Written by Brock Monday, 28 February 2011 06:00
The war being waged between 3rd person and 1st person shooters is a relatively recent one, but it is no less hard-fought. Here are some advantages the 3rd person has over the ubiquitous 1st person perspective.
Take Cover! The first and clearest advantage to playing a 3rd person shooter is evident with the presence of cover - whether or not a dedicated cover system is present. Your character can duck behind a wall or barrier to avoid enemy fire, either by simply moving behind a barrier, or entering into an "official" cover mechanic in the game. In a 3rd person game, this means a chance to plan out your strategy, and a protected view of the battlefield. In a 1st person game, however, this usually means a clear view of the wall or barrier.
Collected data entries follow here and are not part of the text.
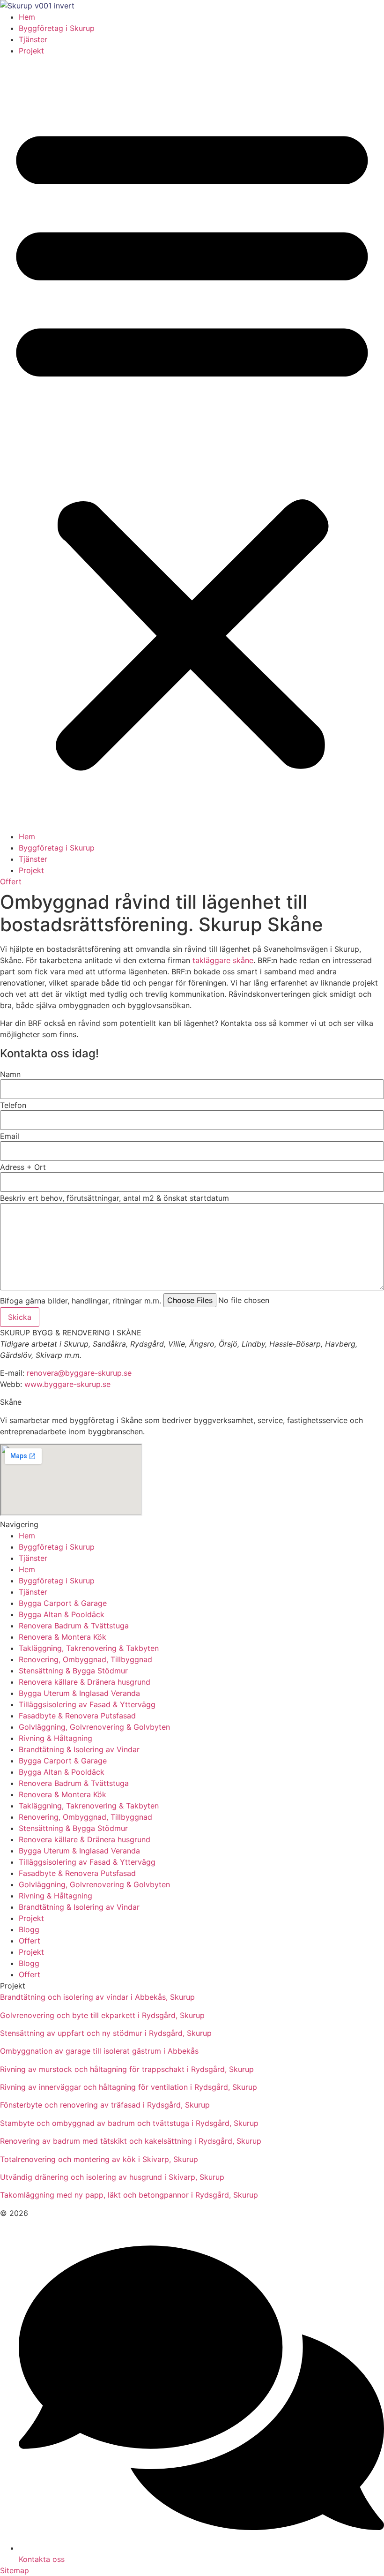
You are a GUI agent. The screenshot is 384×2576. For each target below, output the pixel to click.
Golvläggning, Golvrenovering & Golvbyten (94, 1727)
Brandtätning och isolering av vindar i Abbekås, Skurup (97, 1997)
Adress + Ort (23, 1167)
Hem (27, 17)
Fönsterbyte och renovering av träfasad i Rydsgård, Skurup (105, 2104)
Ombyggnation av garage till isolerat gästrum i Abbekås (99, 2051)
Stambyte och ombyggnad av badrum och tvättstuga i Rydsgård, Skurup (129, 2123)
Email (9, 1136)
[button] (192, 443)
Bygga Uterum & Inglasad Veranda (79, 1693)
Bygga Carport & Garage (63, 1603)
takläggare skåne (222, 960)
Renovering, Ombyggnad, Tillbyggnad (85, 1659)
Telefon (13, 1105)
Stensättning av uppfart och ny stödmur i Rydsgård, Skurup (106, 2033)
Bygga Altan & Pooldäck (61, 1614)
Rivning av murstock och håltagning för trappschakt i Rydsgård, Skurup (127, 2069)
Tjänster (33, 39)
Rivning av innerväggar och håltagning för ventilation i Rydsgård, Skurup (128, 2087)
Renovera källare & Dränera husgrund (84, 1682)
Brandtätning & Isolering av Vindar (79, 1749)
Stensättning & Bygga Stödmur (73, 1670)
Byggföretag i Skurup (57, 28)
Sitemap (14, 2570)
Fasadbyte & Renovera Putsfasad (77, 1715)
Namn (10, 1074)
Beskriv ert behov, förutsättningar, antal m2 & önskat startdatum (114, 1198)
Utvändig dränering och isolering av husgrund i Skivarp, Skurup (112, 2177)
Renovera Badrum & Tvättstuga (74, 1625)
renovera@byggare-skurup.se (79, 1373)
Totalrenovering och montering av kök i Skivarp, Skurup (99, 2159)
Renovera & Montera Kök (62, 1637)
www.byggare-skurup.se (67, 1384)
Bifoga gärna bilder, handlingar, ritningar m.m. (80, 1300)
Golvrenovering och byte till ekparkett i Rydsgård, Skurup (102, 2015)
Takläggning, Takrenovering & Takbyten (89, 1648)
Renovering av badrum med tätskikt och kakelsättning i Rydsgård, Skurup (130, 2141)
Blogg (29, 1929)
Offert (29, 1940)
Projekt (31, 50)
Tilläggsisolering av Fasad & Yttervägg (87, 1704)
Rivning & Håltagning (55, 1738)
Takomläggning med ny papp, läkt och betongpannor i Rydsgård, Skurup (129, 2194)
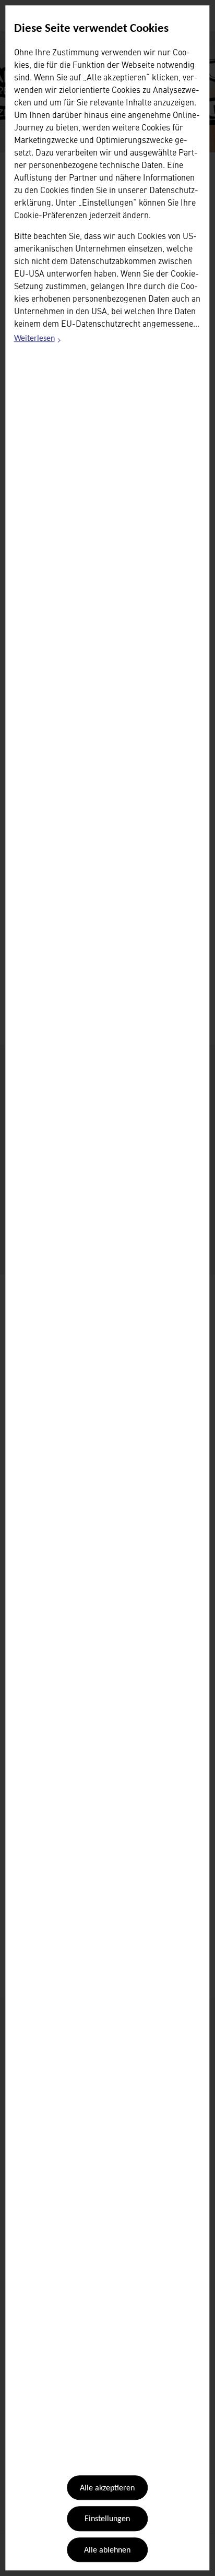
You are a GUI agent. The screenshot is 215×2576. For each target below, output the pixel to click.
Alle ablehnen (107, 2550)
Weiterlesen (38, 340)
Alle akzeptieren (107, 2488)
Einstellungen (107, 2519)
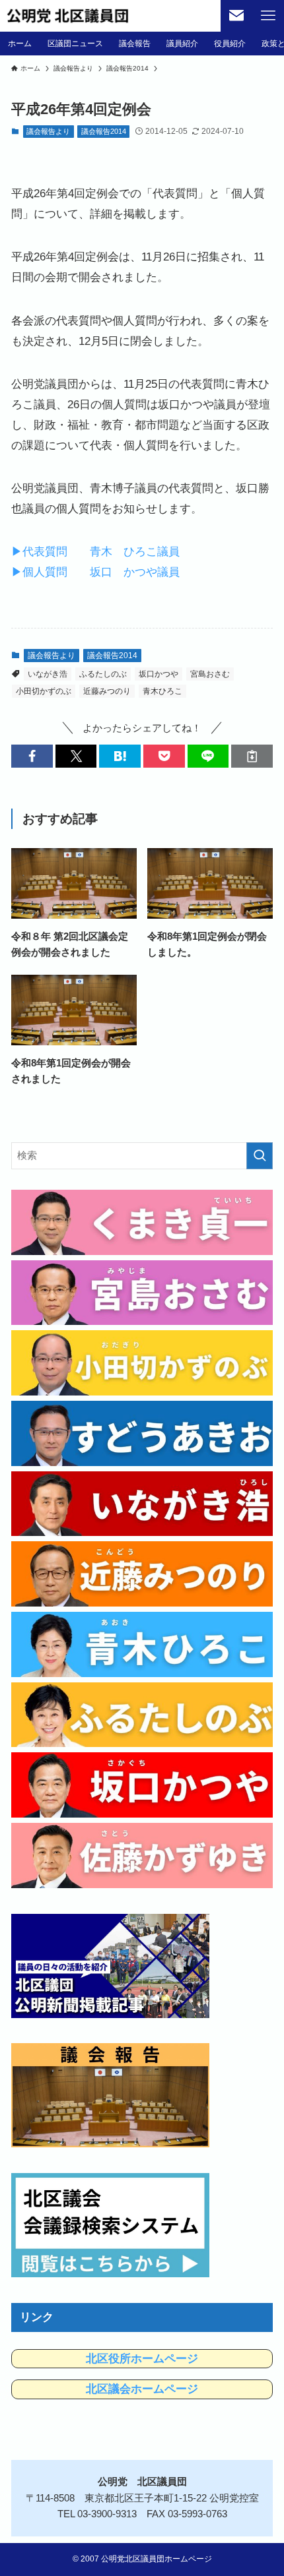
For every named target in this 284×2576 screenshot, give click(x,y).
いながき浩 (47, 674)
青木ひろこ (162, 691)
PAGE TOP (262, 2487)
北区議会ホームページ (142, 2389)
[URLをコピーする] (252, 756)
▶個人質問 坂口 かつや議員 (95, 571)
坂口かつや (158, 674)
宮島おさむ (210, 674)
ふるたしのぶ (103, 674)
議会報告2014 (103, 131)
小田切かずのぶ (43, 691)
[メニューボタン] (268, 16)
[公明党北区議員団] (67, 16)
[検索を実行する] (259, 1155)
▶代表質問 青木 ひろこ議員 (95, 551)
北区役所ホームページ (142, 2358)
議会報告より (48, 131)
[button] (32, 756)
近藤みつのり (107, 691)
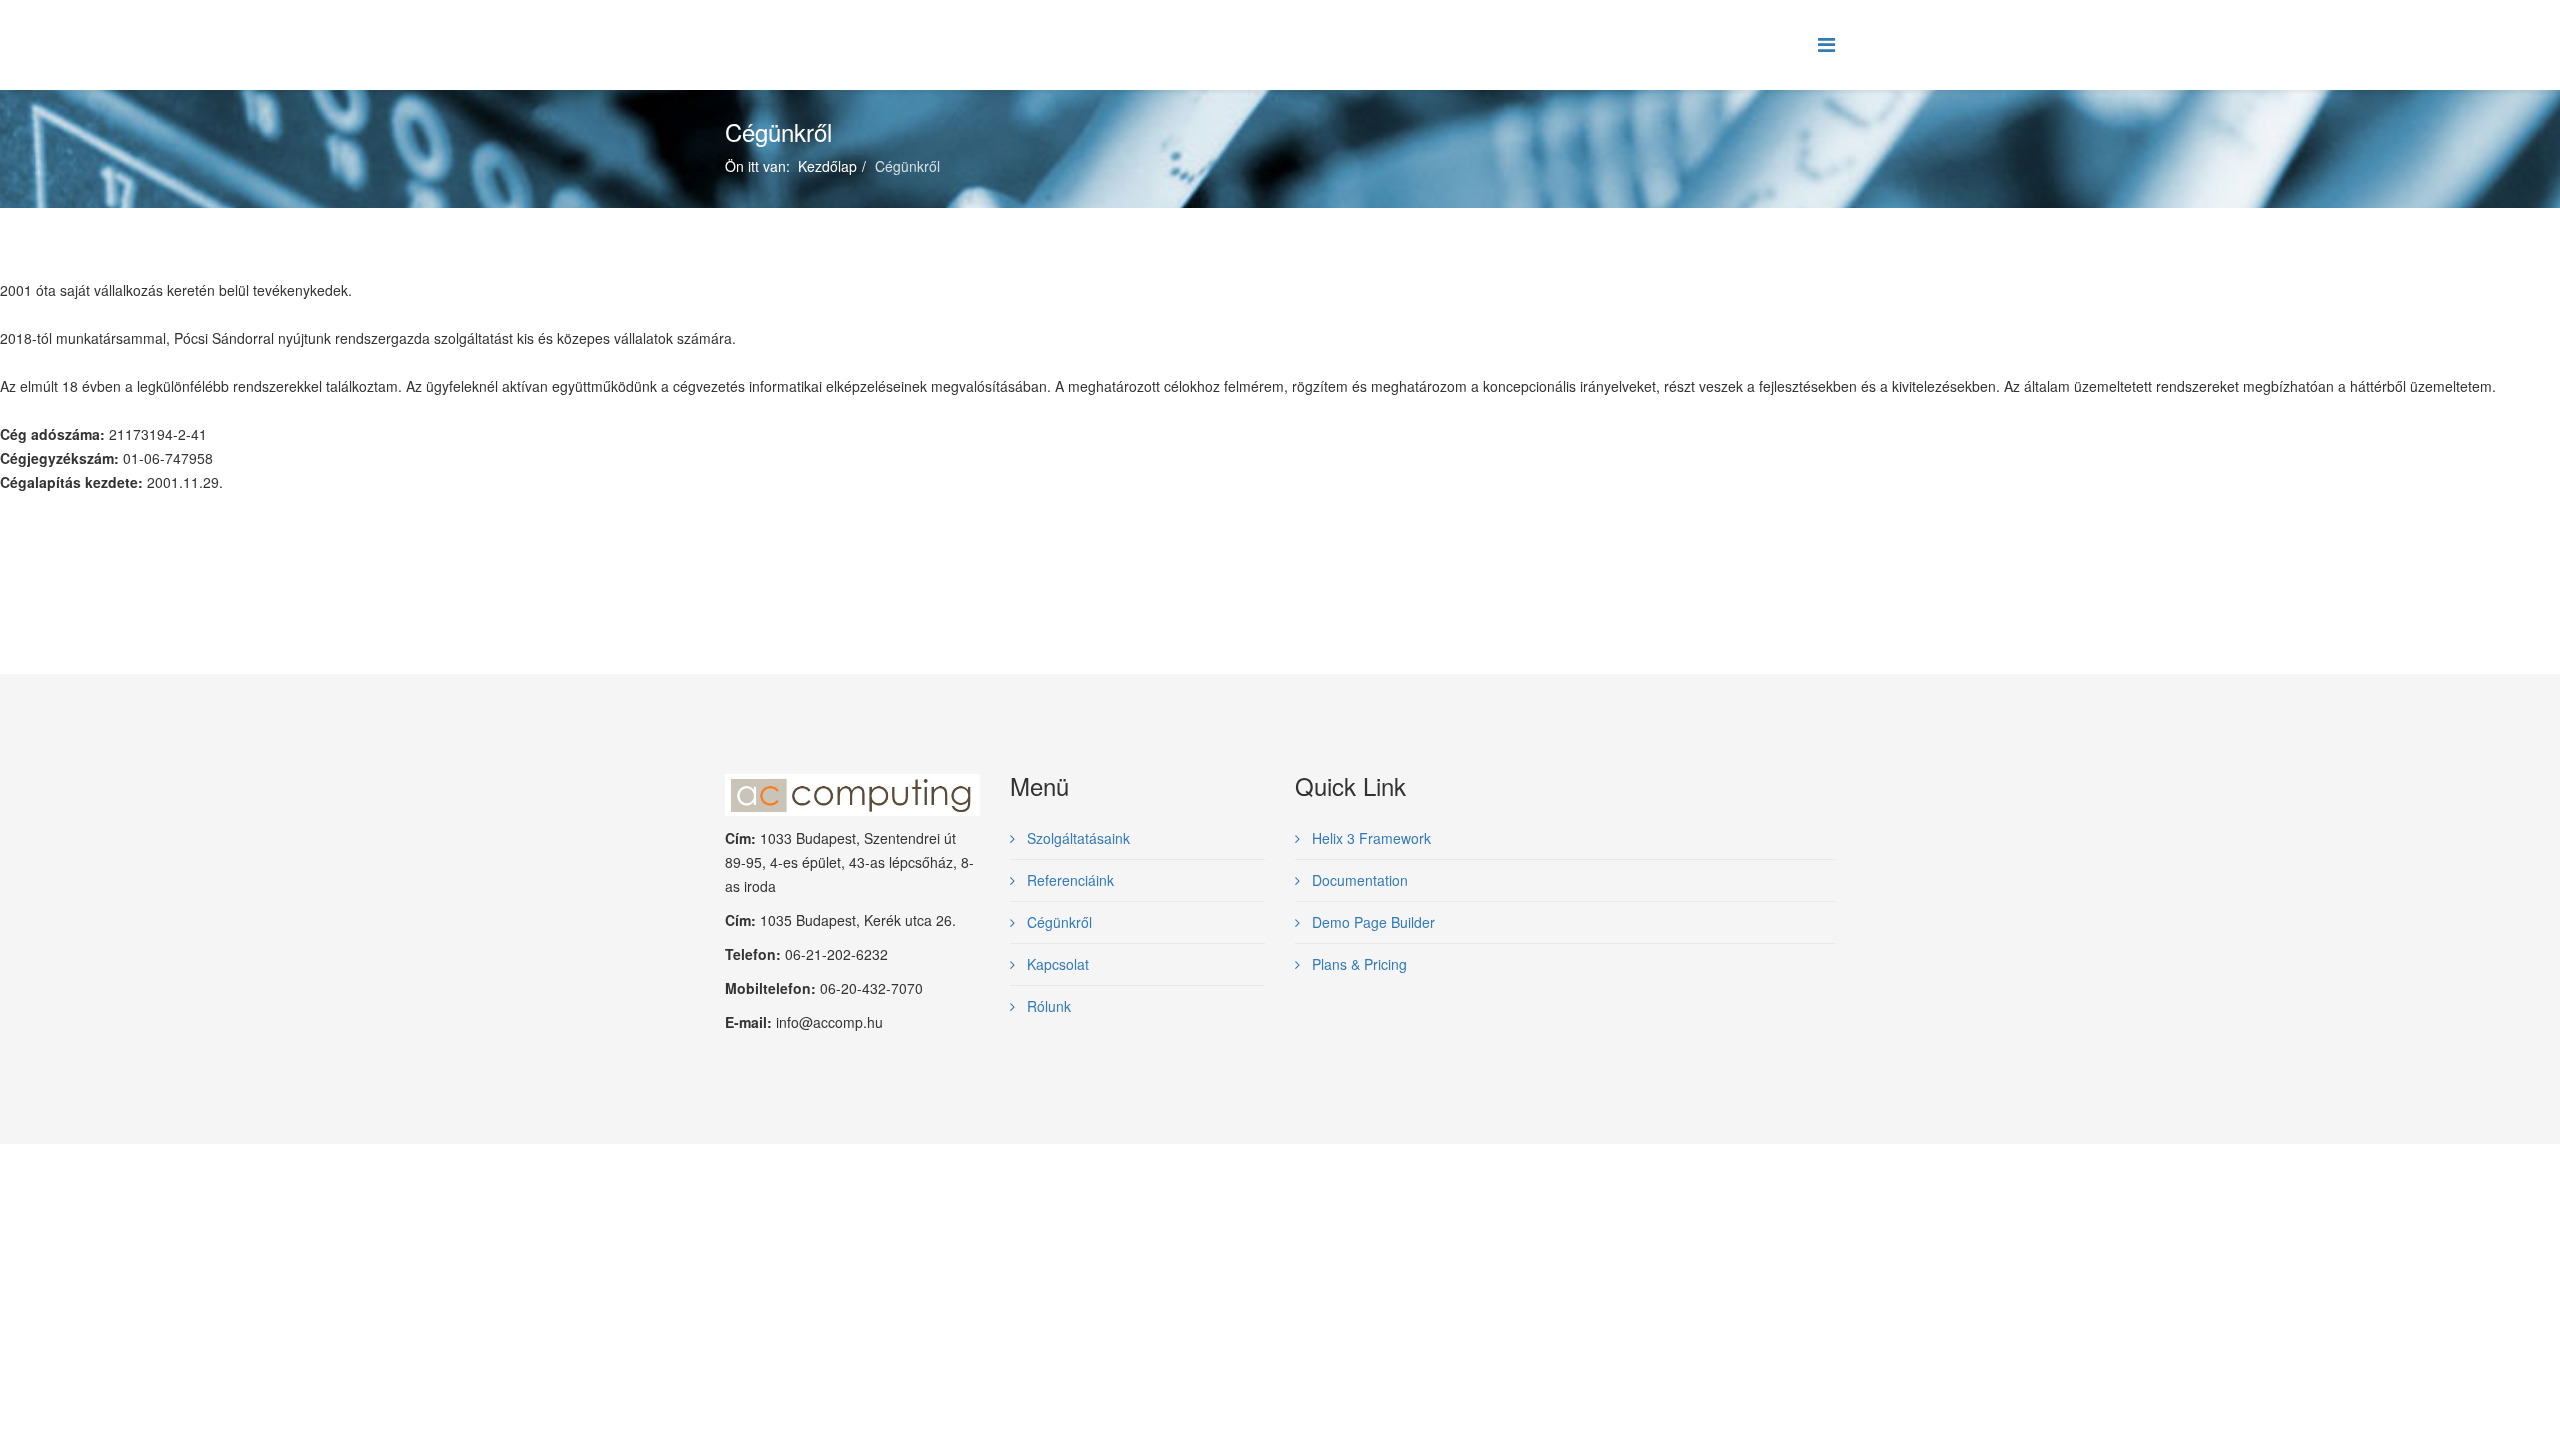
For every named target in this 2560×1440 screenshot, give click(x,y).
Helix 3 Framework (1369, 838)
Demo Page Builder (1371, 922)
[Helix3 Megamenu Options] (1826, 43)
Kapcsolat (1056, 964)
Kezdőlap (827, 166)
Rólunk (1047, 1006)
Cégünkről (1057, 922)
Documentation (1358, 880)
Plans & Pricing (1357, 964)
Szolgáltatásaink (1076, 838)
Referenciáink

A 3rd-person character can fire blindly from behind cover, sacrificing accuracy for safety, or pop/lean out of cover to deliver more accurate shots, while slightly exposing the player to enemy fire. From a 1st-person perspective, the player must expose his/her head and torso to fire their weapon, usually without any blind-fire or peeking-over-cover option. Peeking from cover and being able to manipulate the camera from a protected spot has been allowing sneaky gamers to get the jump on the bad guys since games like Tenchu: Stealth Assassins.
Get to the Chopper! Movement is a very basic part of games, and nobody does it better than the 3rd-person action hero (this section is mostly inspired by the likes of UNCHARTED 2: Among Thieves. If all game characters moved like Nathan Drake we'd all be better off). If you were to ask members of law enforcement or the military what they do when they're being shot at, you can assume "strafe" would not be at the top of their lists. Yet this is what we're given in terms of evasive techniques in 1st person games. As a crafty 3rd-person hero, one can run for cover while simultaneously looking in a different direction, at their attacker. You can even fire a few shots of your own while running the opposite way, and the 3rd person perspective is perfectly suited for these types of agile movements during firefights.
These pictures pretty well sum up the point about movement (source):
It's All In Your Mind: This initially may seem backwards, but a 3rd-person perspective allows for a more powerful emotional and sensory connection than a 1st-person experience. In your real-life human body, your mind processes and interprets visual and non-visual cues that you don't even notice; you perceive limb position, balance, any slope in terrain, and a myriad of other details to help you navigate your world. 3rd-person perspective allows a better depiction of the "big-picture" stuff your brain does automatically, significantly also including a better sense of peripheral vision.
In terms of emotional response, seeing how your character reacts to events can provide a powerful connection. Uncharted 2 has a section that depicts Nathan Drake supporting an injured character while escaping down an crumbling alleyway. This limits the player to only his pistol, and slows your movement considerably to compensate for the added weight of the injured character. It's a powerful emotional scene, made more so because we can see the characters react. Drake is a great example in other ways; the character guides his movements, but Drake reacts to his environments with surprising realism; shielding himself from gunfire or explosions, and crouching when undetected by enemies.
None of this is to say that 1st-person games can't immerse the player; just that 3rd-person games provide more versatile gameplay, giving the player a better and more enjoyable "human experience" by incorporating peripheral vision and spatial awareness more effectively than a 1st-person game.